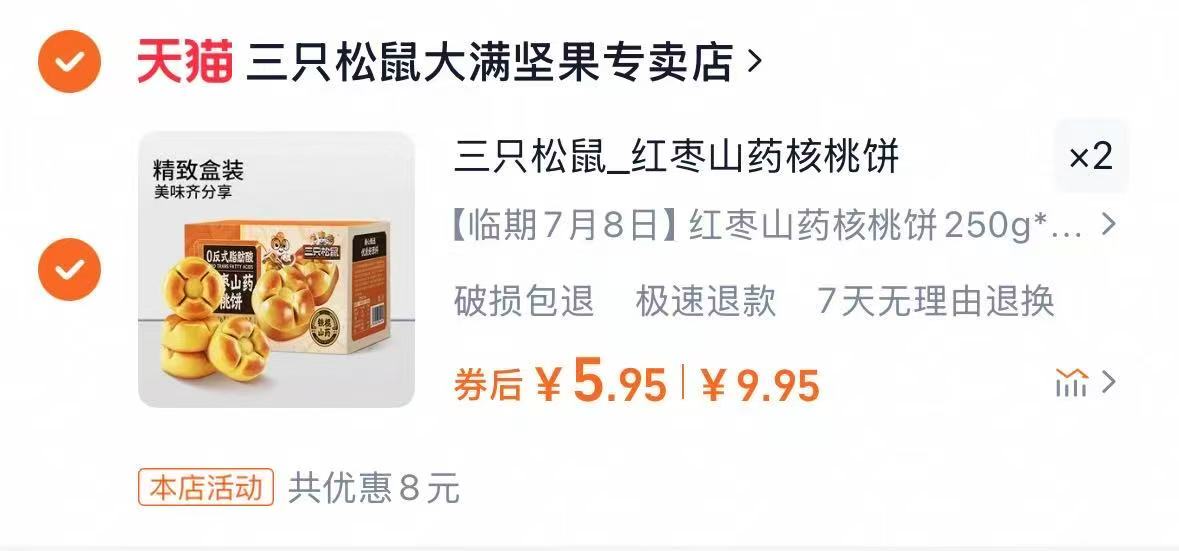Tap the 精致盒装 label on product image
The height and width of the screenshot is (551, 1179).
[199, 169]
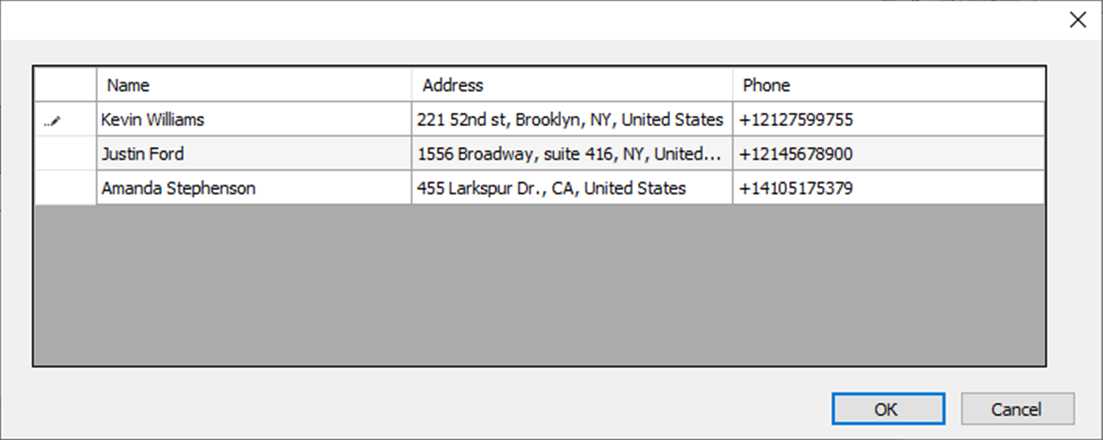
Task: Select the 1556 Broadway address cell
Action: click(572, 153)
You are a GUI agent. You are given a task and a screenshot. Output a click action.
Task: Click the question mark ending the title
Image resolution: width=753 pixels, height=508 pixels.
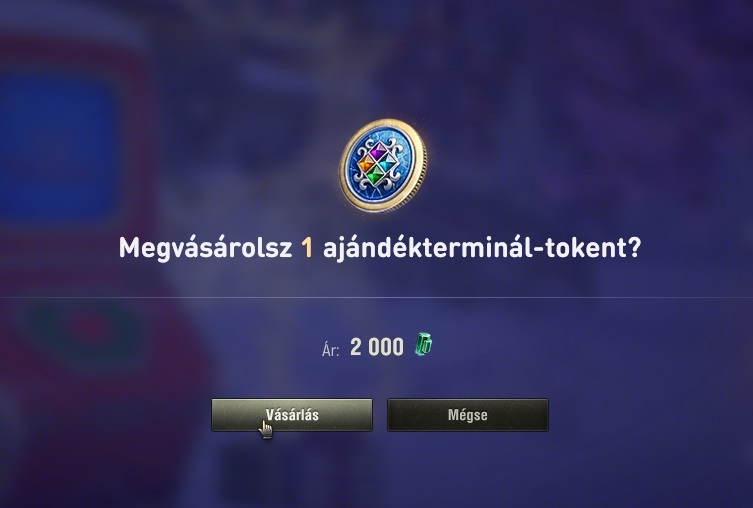[634, 248]
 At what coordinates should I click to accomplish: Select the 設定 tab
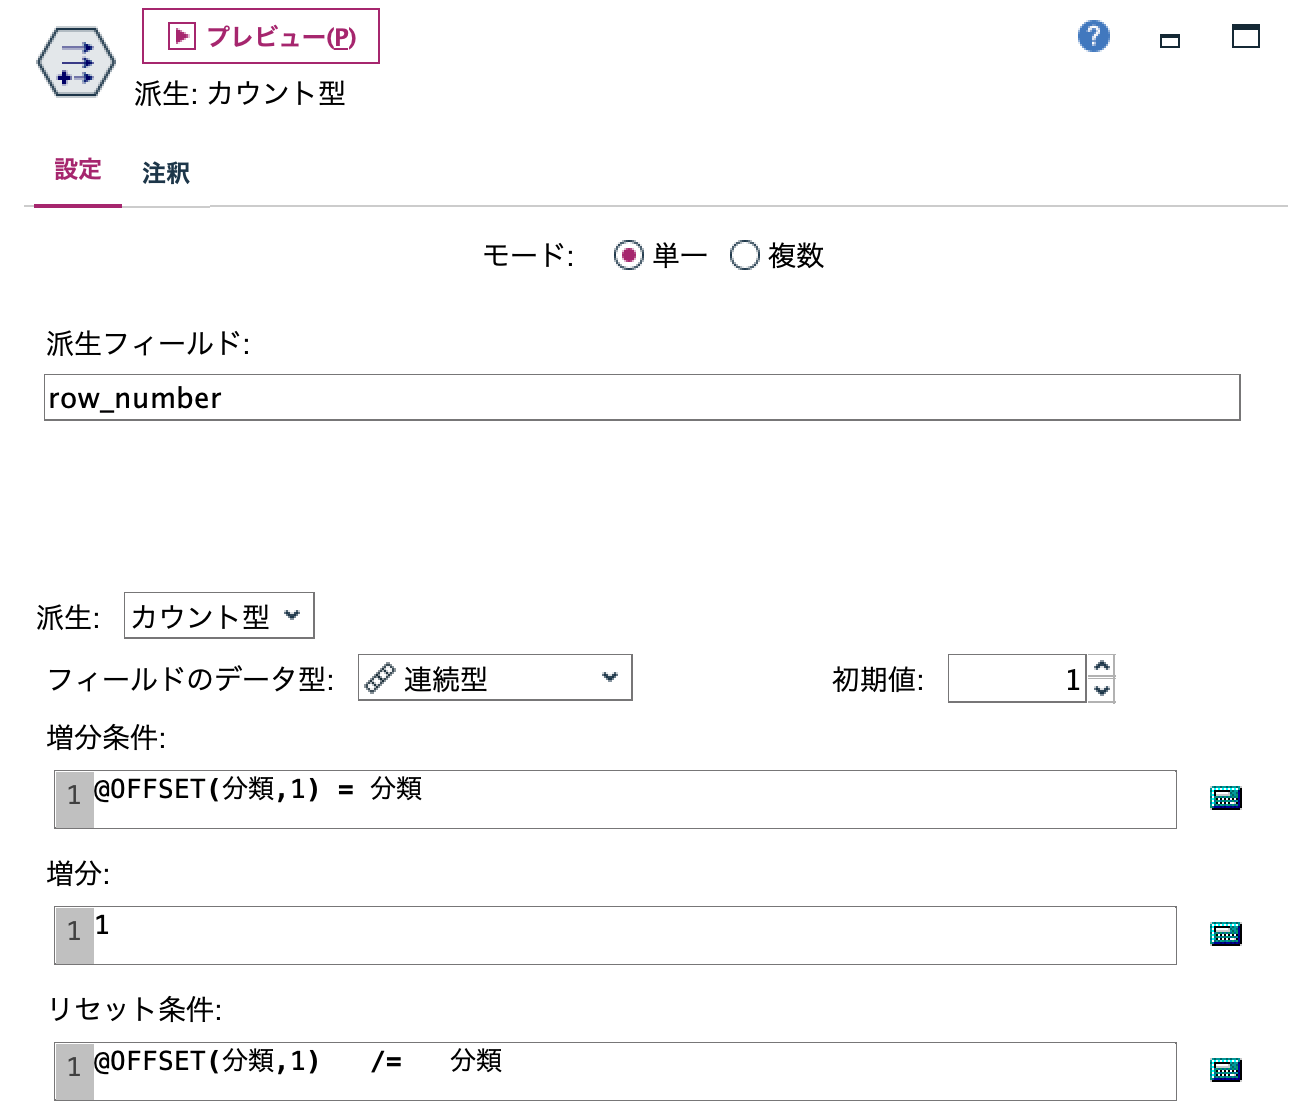77,170
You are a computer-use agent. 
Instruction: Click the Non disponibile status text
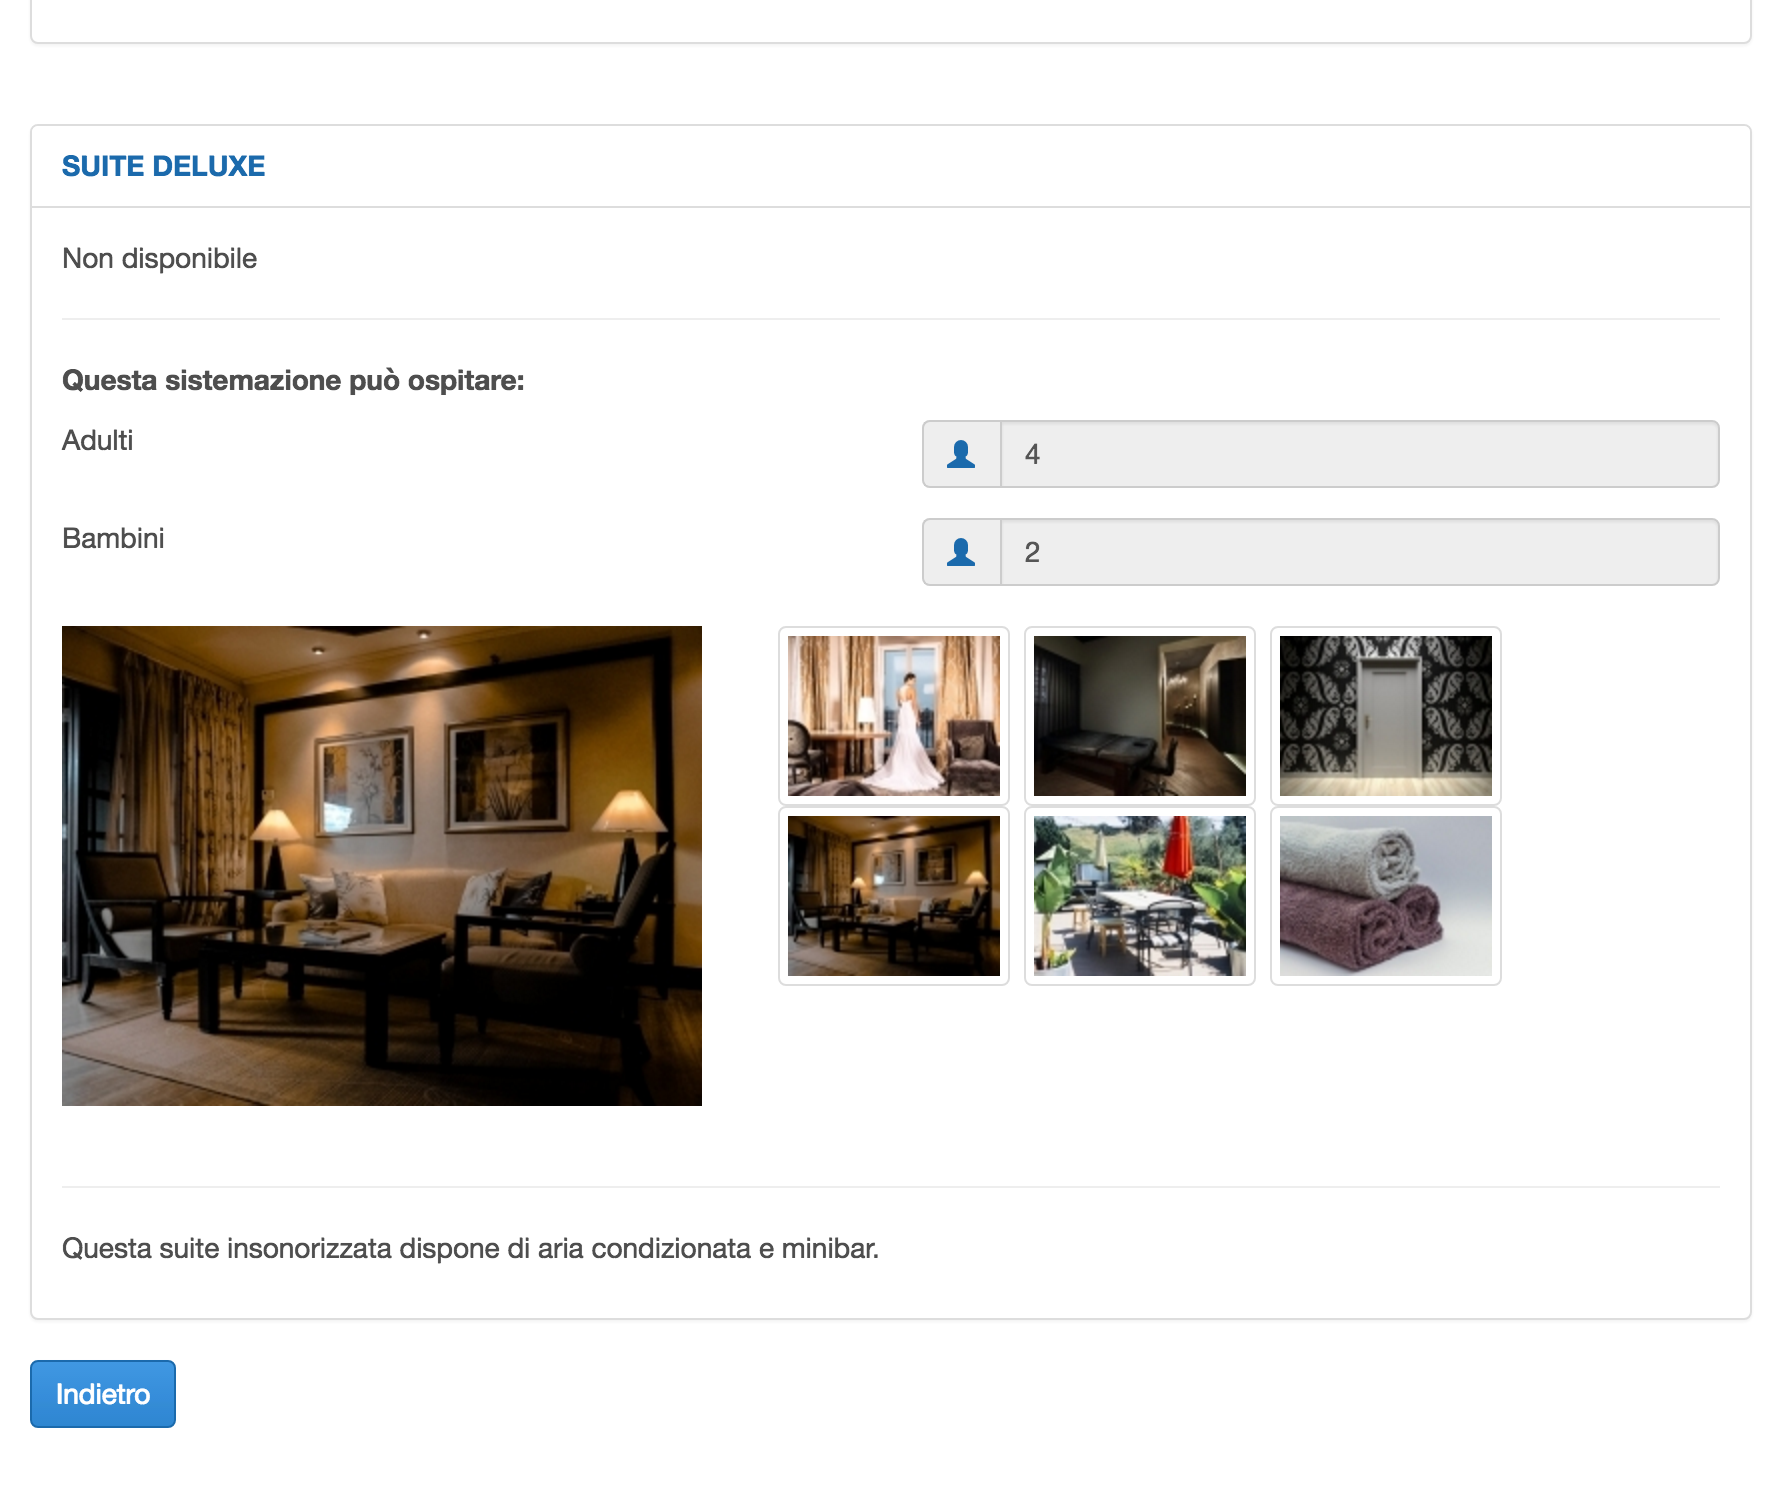[160, 259]
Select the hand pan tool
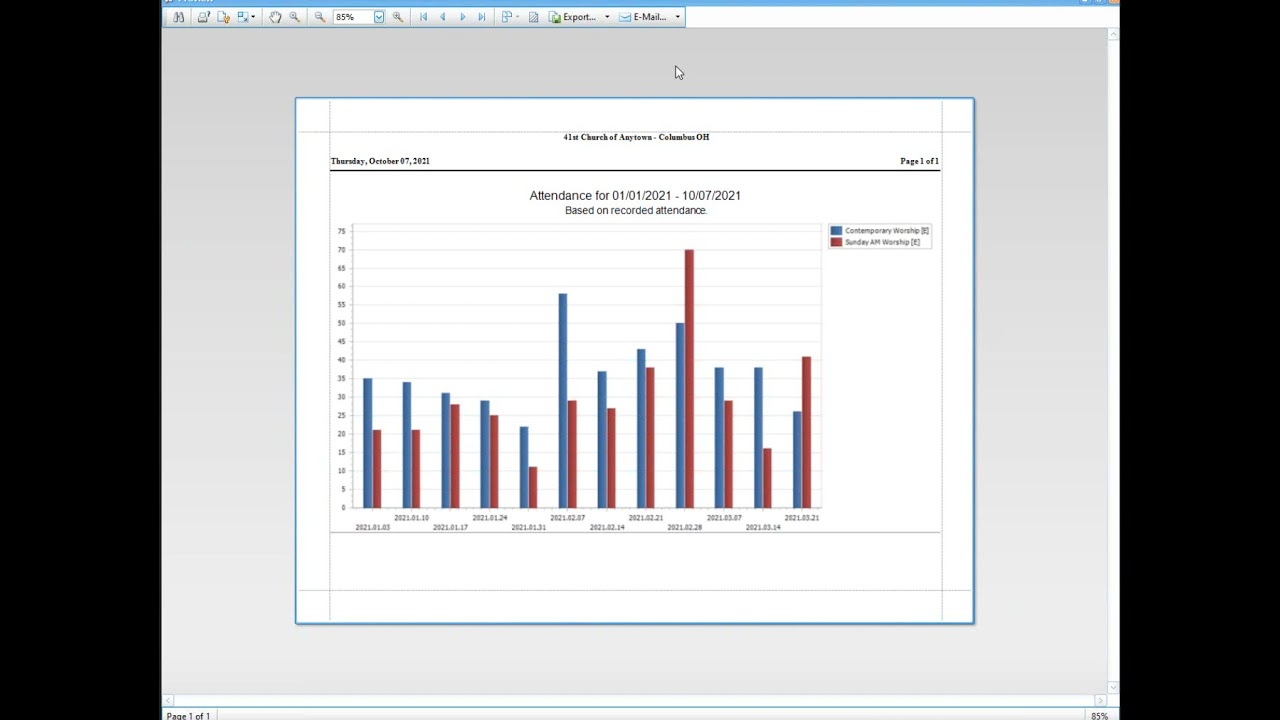The width and height of the screenshot is (1280, 720). 275,17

○ ○ ○ ○

**TASK ITEM**
Repeat word for word, and nothing more, the lines between the line containing "You are a GUI" and the last line of the records above, inclusive, without pictures.

**TASK RESPONSE**
You are a GUI agent. You are given a task and a screenshot. Output a click action.
Task: Click the question mark ending the title
Image resolution: width=753 pixels, height=508 pixels.
[634, 248]
 At what coordinates should I click to accomplish: Select the 設定 tab
77,170
You are a computer-use agent. 
Instruction: Click the Non disponibile status text
[160, 259]
Select the hand pan tool
The width and height of the screenshot is (1280, 720). 275,17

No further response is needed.